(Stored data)
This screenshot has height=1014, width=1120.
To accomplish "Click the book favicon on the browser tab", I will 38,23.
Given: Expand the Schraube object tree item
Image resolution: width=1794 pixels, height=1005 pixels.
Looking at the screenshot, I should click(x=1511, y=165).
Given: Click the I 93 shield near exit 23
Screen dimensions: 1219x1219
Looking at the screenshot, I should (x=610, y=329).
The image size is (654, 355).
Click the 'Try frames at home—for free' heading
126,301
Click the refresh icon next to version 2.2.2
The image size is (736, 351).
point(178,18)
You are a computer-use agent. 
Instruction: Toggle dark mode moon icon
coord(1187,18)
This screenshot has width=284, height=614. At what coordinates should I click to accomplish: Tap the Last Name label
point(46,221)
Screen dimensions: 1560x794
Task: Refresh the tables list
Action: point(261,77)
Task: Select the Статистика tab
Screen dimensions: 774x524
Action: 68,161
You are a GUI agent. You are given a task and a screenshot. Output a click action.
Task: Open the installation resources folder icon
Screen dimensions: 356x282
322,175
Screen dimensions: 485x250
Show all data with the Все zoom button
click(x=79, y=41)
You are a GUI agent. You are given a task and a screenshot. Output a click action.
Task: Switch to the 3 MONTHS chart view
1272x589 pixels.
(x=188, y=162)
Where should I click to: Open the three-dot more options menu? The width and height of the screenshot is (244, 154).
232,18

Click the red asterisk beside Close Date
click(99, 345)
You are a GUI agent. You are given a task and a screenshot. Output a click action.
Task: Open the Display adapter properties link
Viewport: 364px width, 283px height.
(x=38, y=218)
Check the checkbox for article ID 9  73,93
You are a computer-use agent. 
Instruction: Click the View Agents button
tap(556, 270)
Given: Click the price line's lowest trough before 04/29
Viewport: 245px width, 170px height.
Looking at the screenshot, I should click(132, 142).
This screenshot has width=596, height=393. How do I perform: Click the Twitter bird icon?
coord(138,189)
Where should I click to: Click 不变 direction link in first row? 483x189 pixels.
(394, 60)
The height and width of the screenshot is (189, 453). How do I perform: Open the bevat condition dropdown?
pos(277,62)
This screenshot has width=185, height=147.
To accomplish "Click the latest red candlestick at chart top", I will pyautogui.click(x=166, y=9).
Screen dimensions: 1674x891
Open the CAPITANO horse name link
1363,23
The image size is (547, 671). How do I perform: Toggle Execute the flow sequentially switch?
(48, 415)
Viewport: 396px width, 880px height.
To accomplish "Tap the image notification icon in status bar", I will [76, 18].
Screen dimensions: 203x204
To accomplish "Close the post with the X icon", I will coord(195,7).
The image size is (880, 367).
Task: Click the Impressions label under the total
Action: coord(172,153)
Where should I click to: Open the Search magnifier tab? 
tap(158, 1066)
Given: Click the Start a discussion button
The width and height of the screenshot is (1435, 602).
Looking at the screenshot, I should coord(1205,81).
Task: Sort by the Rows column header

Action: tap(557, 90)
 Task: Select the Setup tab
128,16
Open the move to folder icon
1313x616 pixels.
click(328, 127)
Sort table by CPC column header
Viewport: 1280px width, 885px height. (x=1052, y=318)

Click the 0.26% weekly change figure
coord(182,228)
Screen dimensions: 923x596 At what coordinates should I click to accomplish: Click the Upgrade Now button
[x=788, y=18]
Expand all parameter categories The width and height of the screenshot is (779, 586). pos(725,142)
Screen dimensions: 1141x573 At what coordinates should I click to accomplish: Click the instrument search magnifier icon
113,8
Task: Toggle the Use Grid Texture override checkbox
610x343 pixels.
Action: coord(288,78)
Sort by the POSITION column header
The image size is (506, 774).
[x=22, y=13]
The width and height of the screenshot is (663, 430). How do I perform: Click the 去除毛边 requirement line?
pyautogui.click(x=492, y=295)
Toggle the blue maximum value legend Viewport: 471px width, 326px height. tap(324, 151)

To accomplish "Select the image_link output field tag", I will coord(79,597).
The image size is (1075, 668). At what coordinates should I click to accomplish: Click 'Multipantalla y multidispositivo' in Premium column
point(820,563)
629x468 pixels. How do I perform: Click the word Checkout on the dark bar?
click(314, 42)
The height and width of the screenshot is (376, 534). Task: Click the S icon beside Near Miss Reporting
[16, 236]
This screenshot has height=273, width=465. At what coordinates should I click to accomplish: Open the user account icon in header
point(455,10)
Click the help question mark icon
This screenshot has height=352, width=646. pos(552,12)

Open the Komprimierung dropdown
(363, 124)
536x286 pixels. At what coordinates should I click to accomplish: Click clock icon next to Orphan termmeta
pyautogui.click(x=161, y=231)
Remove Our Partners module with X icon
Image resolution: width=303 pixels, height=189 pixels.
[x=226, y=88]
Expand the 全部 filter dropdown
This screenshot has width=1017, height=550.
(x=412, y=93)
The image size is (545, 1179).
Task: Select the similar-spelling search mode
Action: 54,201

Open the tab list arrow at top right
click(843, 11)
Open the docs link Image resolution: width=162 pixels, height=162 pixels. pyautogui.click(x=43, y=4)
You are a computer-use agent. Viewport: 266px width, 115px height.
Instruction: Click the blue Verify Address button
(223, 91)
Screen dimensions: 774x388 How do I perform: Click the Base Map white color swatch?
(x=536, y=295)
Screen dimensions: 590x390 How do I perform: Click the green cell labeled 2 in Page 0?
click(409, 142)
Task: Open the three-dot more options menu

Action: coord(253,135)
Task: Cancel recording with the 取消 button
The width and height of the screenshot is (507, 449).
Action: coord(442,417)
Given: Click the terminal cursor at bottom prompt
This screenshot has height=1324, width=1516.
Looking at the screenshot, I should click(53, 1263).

[Problem to solve]
What you give back should match the entries above exactly.

[Output below]
This screenshot has height=1014, width=1120.
To accomplish "Click the book favicon on the browser tab", I will 38,23.
Given: Expand the Schraube object tree item
Image resolution: width=1794 pixels, height=1005 pixels.
Looking at the screenshot, I should click(x=1511, y=165).
Given: Click the I 93 shield near exit 23
Screen dimensions: 1219x1219
Looking at the screenshot, I should (x=610, y=329).
The image size is (654, 355).
Click the 'Try frames at home—for free' heading
126,301
Click the refresh icon next to version 2.2.2
The image size is (736, 351).
point(178,18)
You are a computer-use agent. 
Instruction: Toggle dark mode moon icon
coord(1187,18)
This screenshot has width=284, height=614. At what coordinates should I click to accomplish: Tap the Last Name label
point(46,221)
Screen dimensions: 1560x794
Task: Refresh the tables list
Action: point(261,77)
Task: Select the Статистика tab
Screen dimensions: 774x524
Action: 68,161
You are a GUI agent. You are given a task and a screenshot. Output a click action.
Task: Open the installation resources folder icon
Screen dimensions: 356x282
322,175
Screen dimensions: 485x250
Show all data with the Все zoom button
click(x=79, y=41)
You are a GUI agent. You are given a task and a screenshot. Output a click action.
Task: Switch to the 3 MONTHS chart view
1272x589 pixels.
(x=188, y=162)
Where should I click to: Open the three-dot more options menu? The width and height of the screenshot is (244, 154).
232,18

Click the red asterisk beside Close Date
click(99, 345)
You are a GUI agent. You are given a task and a screenshot. Output a click action.
Task: Open the Display adapter properties link
Viewport: 364px width, 283px height.
(x=38, y=218)
Check the checkbox for article ID 9  73,93
You are a computer-use agent. 
Instruction: Click the View Agents button
tap(556, 270)
Given: Click the price line's lowest trough before 04/29
Viewport: 245px width, 170px height.
Looking at the screenshot, I should click(132, 142).
This screenshot has width=596, height=393. How do I perform: Click the Twitter bird icon?
coord(138,189)
Where should I click to: Click 不变 direction link in first row? 483x189 pixels.
(394, 60)
The height and width of the screenshot is (189, 453). How do I perform: Open the bevat condition dropdown?
pos(277,62)
This screenshot has width=185, height=147.
To accomplish "Click the latest red candlestick at chart top", I will pyautogui.click(x=166, y=9).
Screen dimensions: 1674x891
Open the CAPITANO horse name link
1363,23
The image size is (547, 671). How do I perform: Toggle Execute the flow sequentially switch?
(48, 415)
Viewport: 396px width, 880px height.
To accomplish "Tap the image notification icon in status bar", I will [76, 18].
Screen dimensions: 203x204
To accomplish "Close the post with the X icon", I will coord(195,7).
The image size is (880, 367).
Task: Click the Impressions label under the total
Action: coord(172,153)
Where should I click to: Open the Search magnifier tab? 
tap(158, 1066)
Given: Click the Start a discussion button
The width and height of the screenshot is (1435, 602).
Looking at the screenshot, I should coord(1205,81).
Task: Sort by the Rows column header

Action: tap(557, 90)
 Task: Select the Setup tab
128,16
Open the move to folder icon
1313x616 pixels.
click(328, 127)
Sort table by CPC column header
Viewport: 1280px width, 885px height. (x=1052, y=318)

Click the 0.26% weekly change figure
coord(182,228)
Screen dimensions: 923x596 At what coordinates should I click to accomplish: Click the Upgrade Now button
[x=788, y=18]
Expand all parameter categories The width and height of the screenshot is (779, 586). pos(725,142)
Screen dimensions: 1141x573 At what coordinates should I click to accomplish: Click the instrument search magnifier icon
113,8
Task: Toggle the Use Grid Texture override checkbox
610x343 pixels.
Action: coord(288,78)
Sort by the POSITION column header
The image size is (506, 774).
[x=22, y=13]
The width and height of the screenshot is (663, 430). How do I perform: Click the 去除毛边 requirement line?
pyautogui.click(x=492, y=295)
Toggle the blue maximum value legend Viewport: 471px width, 326px height. tap(324, 151)

To accomplish "Select the image_link output field tag", I will coord(79,597).
The image size is (1075, 668). At what coordinates should I click to accomplish: Click 'Multipantalla y multidispositivo' in Premium column
point(820,563)
629x468 pixels. How do I perform: Click the word Checkout on the dark bar?
click(314, 42)
The height and width of the screenshot is (376, 534). Task: Click the S icon beside Near Miss Reporting
[16, 236]
This screenshot has height=273, width=465. At what coordinates should I click to accomplish: Open the user account icon in header
point(455,10)
Click the help question mark icon
This screenshot has height=352, width=646. pos(552,12)

Open the Komprimierung dropdown
(363, 124)
536x286 pixels. At what coordinates should I click to accomplish: Click clock icon next to Orphan termmeta
pyautogui.click(x=161, y=231)
Remove Our Partners module with X icon
Image resolution: width=303 pixels, height=189 pixels.
[x=226, y=88]
Expand the 全部 filter dropdown
This screenshot has width=1017, height=550.
(x=412, y=93)
The image size is (545, 1179).
Task: Select the similar-spelling search mode
Action: 54,201

Open the tab list arrow at top right
click(843, 11)
Open the docs link Image resolution: width=162 pixels, height=162 pixels. pyautogui.click(x=43, y=4)
You are a computer-use agent. Viewport: 266px width, 115px height.
Instruction: Click the blue Verify Address button
(223, 91)
Screen dimensions: 774x388 How do I perform: Click the Base Map white color swatch?
(x=536, y=295)
Screen dimensions: 590x390 How do I perform: Click the green cell labeled 2 in Page 0?
click(409, 142)
Task: Open the three-dot more options menu

Action: coord(253,135)
Task: Cancel recording with the 取消 button
The width and height of the screenshot is (507, 449).
Action: coord(442,417)
Given: Click the terminal cursor at bottom prompt
This screenshot has height=1324, width=1516.
Looking at the screenshot, I should click(53, 1263).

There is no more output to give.